Exercise aim: In the data, find each line where the word "août" appears and list that line.

Record set:

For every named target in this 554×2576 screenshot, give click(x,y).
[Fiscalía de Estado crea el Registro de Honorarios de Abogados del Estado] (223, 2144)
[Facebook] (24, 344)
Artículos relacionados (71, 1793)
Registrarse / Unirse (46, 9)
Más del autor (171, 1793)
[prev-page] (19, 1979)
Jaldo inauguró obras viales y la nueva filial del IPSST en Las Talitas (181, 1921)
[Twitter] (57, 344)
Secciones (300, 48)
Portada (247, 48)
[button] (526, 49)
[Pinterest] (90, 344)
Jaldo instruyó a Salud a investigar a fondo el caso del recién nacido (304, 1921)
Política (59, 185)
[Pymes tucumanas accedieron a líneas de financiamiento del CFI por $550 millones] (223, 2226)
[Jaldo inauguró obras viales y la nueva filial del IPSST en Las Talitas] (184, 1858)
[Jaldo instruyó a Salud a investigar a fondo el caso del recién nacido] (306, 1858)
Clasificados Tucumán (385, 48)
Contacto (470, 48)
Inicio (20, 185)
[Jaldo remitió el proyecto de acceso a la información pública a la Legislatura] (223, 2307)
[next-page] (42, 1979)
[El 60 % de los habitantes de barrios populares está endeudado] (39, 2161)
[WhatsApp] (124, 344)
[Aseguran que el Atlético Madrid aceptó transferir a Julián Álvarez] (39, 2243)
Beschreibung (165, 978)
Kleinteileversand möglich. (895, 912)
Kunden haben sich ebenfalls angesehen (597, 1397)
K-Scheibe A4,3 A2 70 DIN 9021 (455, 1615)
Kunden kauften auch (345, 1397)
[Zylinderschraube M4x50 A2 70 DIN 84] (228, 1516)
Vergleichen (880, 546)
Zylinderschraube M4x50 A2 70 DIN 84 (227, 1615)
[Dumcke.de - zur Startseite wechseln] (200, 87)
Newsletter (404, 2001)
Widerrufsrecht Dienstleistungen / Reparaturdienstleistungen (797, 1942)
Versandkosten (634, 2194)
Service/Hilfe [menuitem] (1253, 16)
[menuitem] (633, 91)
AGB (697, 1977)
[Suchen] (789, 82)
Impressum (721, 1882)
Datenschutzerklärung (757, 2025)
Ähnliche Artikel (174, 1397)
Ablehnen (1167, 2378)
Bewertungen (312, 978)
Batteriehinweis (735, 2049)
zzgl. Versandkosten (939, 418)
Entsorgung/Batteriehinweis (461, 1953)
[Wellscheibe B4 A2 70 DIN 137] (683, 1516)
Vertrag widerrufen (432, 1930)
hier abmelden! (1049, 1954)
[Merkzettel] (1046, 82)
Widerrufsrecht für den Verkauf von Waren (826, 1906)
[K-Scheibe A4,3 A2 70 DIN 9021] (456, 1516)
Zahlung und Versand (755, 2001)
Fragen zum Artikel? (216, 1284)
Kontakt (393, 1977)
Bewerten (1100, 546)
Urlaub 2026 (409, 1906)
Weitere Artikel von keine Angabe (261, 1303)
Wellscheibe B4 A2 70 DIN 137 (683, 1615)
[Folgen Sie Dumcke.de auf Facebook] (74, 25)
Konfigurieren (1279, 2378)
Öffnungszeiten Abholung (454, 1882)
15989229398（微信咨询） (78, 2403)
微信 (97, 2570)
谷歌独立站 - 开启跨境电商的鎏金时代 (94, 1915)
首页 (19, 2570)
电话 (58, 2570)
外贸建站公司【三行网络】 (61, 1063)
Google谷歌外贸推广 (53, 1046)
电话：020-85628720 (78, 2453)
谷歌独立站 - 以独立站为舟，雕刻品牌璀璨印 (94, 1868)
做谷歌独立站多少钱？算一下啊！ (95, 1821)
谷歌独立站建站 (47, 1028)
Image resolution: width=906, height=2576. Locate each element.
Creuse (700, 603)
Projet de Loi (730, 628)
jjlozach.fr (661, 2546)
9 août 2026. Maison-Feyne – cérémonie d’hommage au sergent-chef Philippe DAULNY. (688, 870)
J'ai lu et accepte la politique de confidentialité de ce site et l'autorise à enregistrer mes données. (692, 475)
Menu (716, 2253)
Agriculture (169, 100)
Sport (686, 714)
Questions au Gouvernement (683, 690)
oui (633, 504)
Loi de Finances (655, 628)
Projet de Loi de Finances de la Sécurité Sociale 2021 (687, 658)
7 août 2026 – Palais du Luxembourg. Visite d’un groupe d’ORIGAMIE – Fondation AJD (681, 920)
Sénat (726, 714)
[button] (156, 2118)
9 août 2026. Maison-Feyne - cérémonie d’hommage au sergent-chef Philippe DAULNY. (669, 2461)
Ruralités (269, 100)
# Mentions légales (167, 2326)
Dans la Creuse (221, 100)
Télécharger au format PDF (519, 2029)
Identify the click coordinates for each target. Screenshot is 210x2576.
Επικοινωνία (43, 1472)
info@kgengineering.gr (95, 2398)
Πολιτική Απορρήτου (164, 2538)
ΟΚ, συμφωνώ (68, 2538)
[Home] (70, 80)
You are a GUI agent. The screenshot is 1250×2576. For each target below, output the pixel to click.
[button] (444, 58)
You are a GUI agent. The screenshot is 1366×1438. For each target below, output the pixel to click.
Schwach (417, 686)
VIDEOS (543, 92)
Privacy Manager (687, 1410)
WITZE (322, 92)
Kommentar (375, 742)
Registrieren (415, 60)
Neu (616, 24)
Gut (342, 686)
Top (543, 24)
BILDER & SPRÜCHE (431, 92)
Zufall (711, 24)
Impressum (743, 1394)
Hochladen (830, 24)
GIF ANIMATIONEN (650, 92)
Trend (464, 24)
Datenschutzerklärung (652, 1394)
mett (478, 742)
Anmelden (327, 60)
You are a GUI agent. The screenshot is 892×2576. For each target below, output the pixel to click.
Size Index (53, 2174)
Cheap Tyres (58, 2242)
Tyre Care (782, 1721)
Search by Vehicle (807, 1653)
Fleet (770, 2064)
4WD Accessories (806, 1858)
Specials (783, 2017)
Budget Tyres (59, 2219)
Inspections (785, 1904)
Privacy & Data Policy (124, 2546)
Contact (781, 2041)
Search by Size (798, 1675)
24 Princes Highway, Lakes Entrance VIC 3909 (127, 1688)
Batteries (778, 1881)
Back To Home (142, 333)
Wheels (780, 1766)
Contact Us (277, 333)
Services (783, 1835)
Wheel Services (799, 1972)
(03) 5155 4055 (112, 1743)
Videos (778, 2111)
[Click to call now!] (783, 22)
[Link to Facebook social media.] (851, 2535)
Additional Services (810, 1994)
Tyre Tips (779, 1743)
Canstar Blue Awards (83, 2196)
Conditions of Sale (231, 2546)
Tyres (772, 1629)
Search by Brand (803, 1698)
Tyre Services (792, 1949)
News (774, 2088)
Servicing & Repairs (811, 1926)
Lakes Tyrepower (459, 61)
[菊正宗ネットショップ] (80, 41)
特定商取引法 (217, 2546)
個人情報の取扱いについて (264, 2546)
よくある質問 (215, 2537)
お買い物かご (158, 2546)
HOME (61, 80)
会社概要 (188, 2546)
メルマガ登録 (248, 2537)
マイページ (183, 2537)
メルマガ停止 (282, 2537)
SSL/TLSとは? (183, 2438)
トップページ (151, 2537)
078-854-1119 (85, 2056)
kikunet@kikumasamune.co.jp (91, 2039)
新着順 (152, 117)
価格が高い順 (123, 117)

Exercise result:
9 août 2026. Maison-Feyne – cérémonie d’hommage au sergent-chef Philippe DAULNY. (688, 870)
7 août 2026 – Palais du Luxembourg. Visite d’un groupe d’ORIGAMIE – Fondation AJD (681, 920)
9 août 2026. Maison-Feyne - cérémonie d’hommage au sergent-chef Philippe DAULNY. (669, 2461)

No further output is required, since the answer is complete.